ウェブ進化論 本当の大変化はこれから始まる

ウェブ進化論 本当の大変化はこれから始まる (ちくま新書)

ウェブ進化論 本当の大変化はこれから始まる (ちくま新書)

 そして次なる当然の問いは「大渋滞を抜けるためには何が必要なのか」であり、まさにこれこそが「人間の能力の深淵」に関わる難問であり、ここを考え抜くことが、次のブレイクスルーにつながる。

 かなりインターネットの本質をつかんでる。はてなの話とか、シリコンバレーの話なんかは、現場を見聞きしているので、説得力がある。この本自体がドキュメンタリー風で、ネットの架空の部分を架空の立場から話していない。
 それと、この本を読んで、自分なりに感じたことは、これから成長していく企業は、ネットを使っている人間の根本的な心理というか、欲求みたいなものをしっかりとつかんでいる会社だろうなって思った。この本はグーグルを技術者としてすごい評価してんだけど、この前、アスキーで読んだ書評には、グーグルは技術力じゃなくて、アイディア力があるんだという趣旨のことが書かれていて、たしかにそうだなっと思った。
 しっかりネットを使っている人の根本的な心理を押させて、カッコとした未来を描け、それを実現できる能力もある。現状を認識できて、そこから未来を予測でき、その希望地点へいける技術力もある。会社全体として、そういうことができるシステムができあがってるってのも強みなんだろうなぁっと。てか、会社というか、人間の集団って考えた方がいいかも。スマートな知的集団。完全に未開の土地にルールを作り上げて、勝ち残った群雄。
 んーだから、先を予測する能力よりも、パソコンを前にした人間の行動パターンを把握してないとなって思う。
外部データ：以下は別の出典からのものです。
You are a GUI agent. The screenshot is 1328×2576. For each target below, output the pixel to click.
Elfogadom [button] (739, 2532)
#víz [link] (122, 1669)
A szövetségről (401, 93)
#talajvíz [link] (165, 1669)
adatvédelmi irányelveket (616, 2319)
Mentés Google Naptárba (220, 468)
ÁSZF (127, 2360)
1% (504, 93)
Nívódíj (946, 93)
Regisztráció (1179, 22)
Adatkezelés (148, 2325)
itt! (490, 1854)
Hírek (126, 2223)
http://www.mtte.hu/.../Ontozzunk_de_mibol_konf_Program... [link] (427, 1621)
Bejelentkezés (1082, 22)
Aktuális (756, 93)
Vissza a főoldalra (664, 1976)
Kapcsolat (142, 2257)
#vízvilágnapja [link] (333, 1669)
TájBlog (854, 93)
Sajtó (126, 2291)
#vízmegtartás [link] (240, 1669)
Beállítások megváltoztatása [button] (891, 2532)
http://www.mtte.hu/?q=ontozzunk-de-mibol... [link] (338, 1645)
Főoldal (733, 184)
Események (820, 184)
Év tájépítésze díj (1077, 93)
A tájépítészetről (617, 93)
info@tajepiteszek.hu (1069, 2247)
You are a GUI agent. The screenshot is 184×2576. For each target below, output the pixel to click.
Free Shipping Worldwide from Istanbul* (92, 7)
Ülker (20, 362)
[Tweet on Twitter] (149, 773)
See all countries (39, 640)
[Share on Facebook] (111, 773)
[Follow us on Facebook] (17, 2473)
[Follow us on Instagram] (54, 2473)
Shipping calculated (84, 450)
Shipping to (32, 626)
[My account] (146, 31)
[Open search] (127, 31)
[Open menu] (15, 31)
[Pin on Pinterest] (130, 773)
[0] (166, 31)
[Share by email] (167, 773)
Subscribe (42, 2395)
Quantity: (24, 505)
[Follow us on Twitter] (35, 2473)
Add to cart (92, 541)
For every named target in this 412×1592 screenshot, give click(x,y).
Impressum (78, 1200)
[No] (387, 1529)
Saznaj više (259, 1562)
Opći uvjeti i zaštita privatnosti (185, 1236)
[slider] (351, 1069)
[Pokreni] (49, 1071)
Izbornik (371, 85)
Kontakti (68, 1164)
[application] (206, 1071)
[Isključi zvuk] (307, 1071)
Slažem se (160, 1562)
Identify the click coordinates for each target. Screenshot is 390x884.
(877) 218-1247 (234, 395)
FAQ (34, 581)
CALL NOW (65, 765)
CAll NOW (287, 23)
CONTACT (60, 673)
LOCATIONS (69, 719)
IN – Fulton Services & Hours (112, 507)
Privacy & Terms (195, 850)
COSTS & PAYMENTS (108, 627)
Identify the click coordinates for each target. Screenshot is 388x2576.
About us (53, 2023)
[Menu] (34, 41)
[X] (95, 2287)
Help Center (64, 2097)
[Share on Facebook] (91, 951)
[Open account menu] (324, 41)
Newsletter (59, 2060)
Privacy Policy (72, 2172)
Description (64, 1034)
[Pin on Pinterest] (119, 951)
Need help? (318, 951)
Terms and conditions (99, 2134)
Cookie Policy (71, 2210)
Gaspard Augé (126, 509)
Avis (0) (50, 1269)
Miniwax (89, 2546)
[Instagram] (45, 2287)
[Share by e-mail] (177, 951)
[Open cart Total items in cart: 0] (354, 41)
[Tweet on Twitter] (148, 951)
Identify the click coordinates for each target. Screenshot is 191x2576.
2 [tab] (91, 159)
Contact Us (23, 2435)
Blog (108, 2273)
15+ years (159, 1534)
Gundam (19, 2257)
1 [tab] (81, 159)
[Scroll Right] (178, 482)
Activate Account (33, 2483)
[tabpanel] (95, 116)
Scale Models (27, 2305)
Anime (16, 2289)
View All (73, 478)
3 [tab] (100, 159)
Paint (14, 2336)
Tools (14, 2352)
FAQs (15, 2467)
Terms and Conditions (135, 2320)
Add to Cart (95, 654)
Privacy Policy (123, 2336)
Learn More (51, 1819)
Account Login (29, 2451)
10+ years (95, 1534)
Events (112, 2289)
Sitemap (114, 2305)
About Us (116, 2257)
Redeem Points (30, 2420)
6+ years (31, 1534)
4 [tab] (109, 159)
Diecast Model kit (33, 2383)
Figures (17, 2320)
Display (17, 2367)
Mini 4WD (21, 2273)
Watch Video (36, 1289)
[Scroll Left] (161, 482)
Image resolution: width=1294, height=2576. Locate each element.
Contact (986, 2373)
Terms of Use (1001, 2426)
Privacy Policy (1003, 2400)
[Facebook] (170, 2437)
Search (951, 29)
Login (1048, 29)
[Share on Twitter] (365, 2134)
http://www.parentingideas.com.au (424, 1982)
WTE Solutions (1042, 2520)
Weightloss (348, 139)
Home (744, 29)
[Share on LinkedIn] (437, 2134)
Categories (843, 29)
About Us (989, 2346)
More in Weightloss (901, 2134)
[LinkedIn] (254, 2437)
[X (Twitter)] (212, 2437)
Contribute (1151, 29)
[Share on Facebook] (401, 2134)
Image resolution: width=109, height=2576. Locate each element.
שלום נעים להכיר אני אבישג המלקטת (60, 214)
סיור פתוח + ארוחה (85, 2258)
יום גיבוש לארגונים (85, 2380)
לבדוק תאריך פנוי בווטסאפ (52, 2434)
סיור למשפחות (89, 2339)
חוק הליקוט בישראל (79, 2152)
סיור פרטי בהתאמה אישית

 ただただネットを使っている身としては、ガンガン便利になっている「こちら側」しかしらないけど、「あちら側」では、めまぐるしく競争が起こっていて、そして今に至ってるんだなってことがわかるし。グーグルやアマゾンが便利だってことがわかっているから、どうしてそうなったのかっていう、「見えない過程」がわかって"目からウロコ"的な部分はある。この辺は、個人のバイアスがかかってないと言えなくもないけど、やっぱ基礎的な部分はしっかり押さえられてるのだろうと思う。そもそも、ネットって一元的にしか語れないだろうから、ネットの全体像を一冊の本で語りつくすなんて不可能なことだけど。少なくともネットというものを一元的にではあるが、鋭く描いている本であると思う。
 検索がグーグルと利用者を「言葉でむすぶ」なんて言葉の使い方も的を得てるし。けっこう考え方が柔軟。そういう意味で目線が鋭いのだろうと思う。